Document passage =>

I’m sorry the blogging has been in fits and bursts lately. I find myself absorbed by daily happenings with few brain cells to spare at the end of the day for putting thoughts into words. God is good and we are doing well. I will share more later, but just wanted to pop in and say… hi! We’re here! I’ll write more later.
I don’t remember going for very many walks, but look, here are pictures of another walk at the park!
Hood strawberries are the best!
Coloring book for grownups?
Here are a few pictures of Anna and Maggie preparing for their first dress rehearsal! Thank you, Melissa for the lipstick.
And a couple of old Rose, my sweet pup who is in need of some serious love and care. She has a skin yeast infection, a weak hind leg, some kind of ear infection and lots of missing hair. She moves slow and seems stiff, but is more playful today already than yesterday. And she is a total sweetheart and I’m enjoying nursing her. It’s also serving to prevent me from getting pregnant or adopting, which is good.
This year, we have a garden that is not dying! Well, lots of it is alive and thriving. Last year it was just the thistles and grass, this year it is the thistles and grass and blackberries and blueberries and some other stuff! On request from my Mom, here is a tour of our garden today, June 12th.
Some people have wondered about my parents and their time in Uganda and what they’re doing. So here you go:
Uganda is a gorgeous African country with wonderful people and a thriving church. However, like most countries, there are troubles. One, there is a lot of poverty. Also, there is corruption in medical areas. For example, doctors and nurses will leave a patient to die (quite literally) if they are not first paid and likely bribed as well. On the flip side, if money is not demanded prior to treatment, many patients would not pay anything after treatment is given. Another trouble is a negligent, unkind, undertrained and ultimately traumatic medical system for when women give birth. The maternal and baby death rates are awful.

Records provided =>
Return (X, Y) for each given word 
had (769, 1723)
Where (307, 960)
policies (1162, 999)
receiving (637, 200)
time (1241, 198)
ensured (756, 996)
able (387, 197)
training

Action item => Continue the family blog post about the garden, the dog, and Uganda from where it stops. The listing isn't needed for anything here.

Response area =>
Therefore, Mom and Dad have been willing to uproot their comfortable lives here in the states to be facilitators for a group trying to build a Women’s Health Clinic in Uganda. The clinic will serve local women and also be a prototype of improved maternal care. At this time, my parents have worked to make the house on the clinic property livable. This project is finished, though water, electricity and mosquitos are still a problem. Also, the clinic property is properly fenced and gated, a reputable contractor has been located and plans for the clinic are being reviewed, modified, reviewed, and modified again as counsel is sought and taken. The process is very interesting! There are so many details.
Anyway, this project is not fully funded. Many people are standing behind the project, including our family, and if God wills, more will come alongside. If nothing else, I am honored to be gaining the heritage my parents continue to create as they serve God and others above themselves. We are blessed through them as we witness the good friendships that have been developing. A number of small gifts of food and clothing and medical payments have gone through them as they witness situations and give whatever they can. I know that I and they covet your prayers for wisdom as they go about each day.
Here are a few links and pictures if you’d like to stay in touch:
The “umbrella” ministry is a small non-profit called Next Generation Ministries. This medical clinic is not their usual ministry, but they are excited to see it beginning. (Donations can be made via paypal or by check)
Facebook page for the Women’s Health Clinic
Mom and Dad’s blog (in case they decide to begin updating it again in all their *cough* free time)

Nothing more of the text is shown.